Un lien direct avec Téhéran
Le Hezbollah ne rend pas de comptes à Beyrouth, mais à Téhéran. Les financements, la formation militaire, les orientations stratégiques et les décisions opérationnelles passent par la chaîne de commandement iranienne. Cette dépendance externe, couplée à la désintégration de l’État libanais, crée une double souveraineté: celle de la République, théorique, et celle du Hezbollah, réelle et enracinée.

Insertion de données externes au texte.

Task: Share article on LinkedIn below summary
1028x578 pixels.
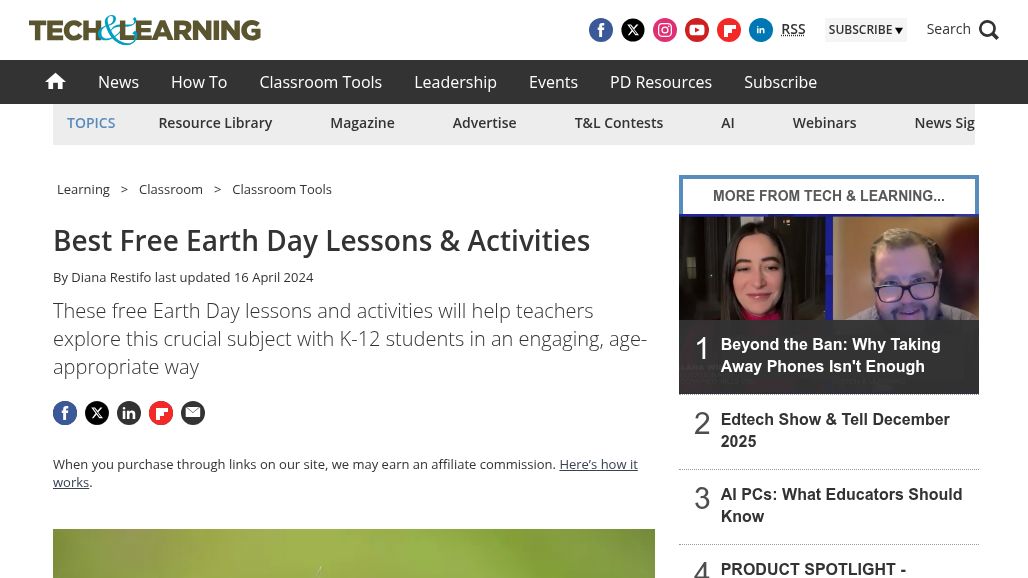Action: 129,413
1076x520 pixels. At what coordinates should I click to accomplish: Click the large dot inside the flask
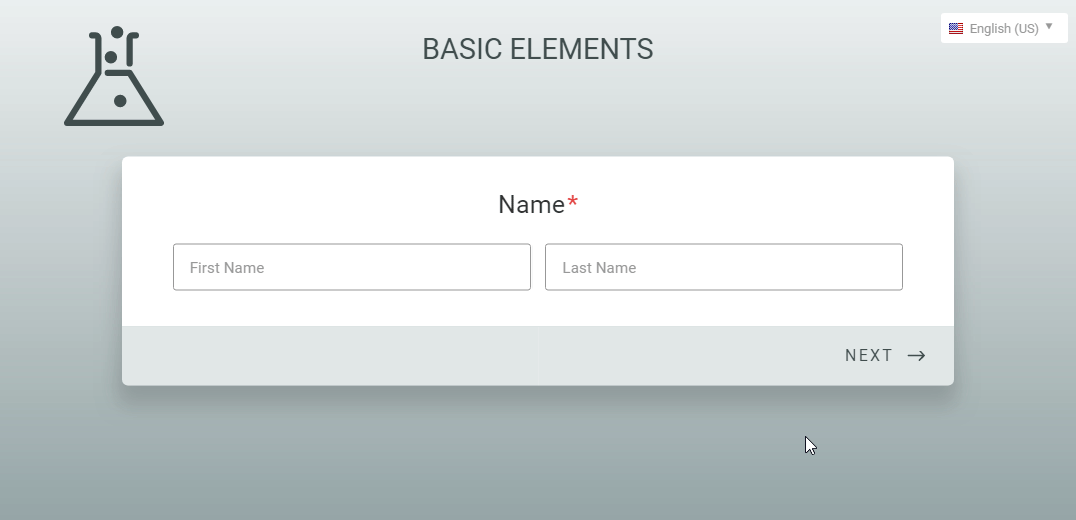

Chaque tentative de l’État de reprendre pied au Liban-Sud s’est heurtée au mur du rapport de force. «Le Hezbollah n’acceptera jamais de céder un territoire qui constitue à la fois son bastion politique, son sanctuaire militaire et son outil de légitimité sociale», se désole le responsable militaire interrogé. La perspective d’une «intégration graduelle» de la région du Sud à l’autorité centrale, proposée dans le plan de désarmement de 2025, apparaît donc, selon lui, largement illusoire. «En réalité, le Hezbollah n’a pas remplacé l’État: il l’a absorbé», lance-t-il.
Cette réalité montre ce que devient un territoire lorsque l’État s’efface: une enclave où la force et la loyauté politique remplacent les institutions. Ainsi, là où l’autorité officielle recule, la République n’existe plus que sur le papier.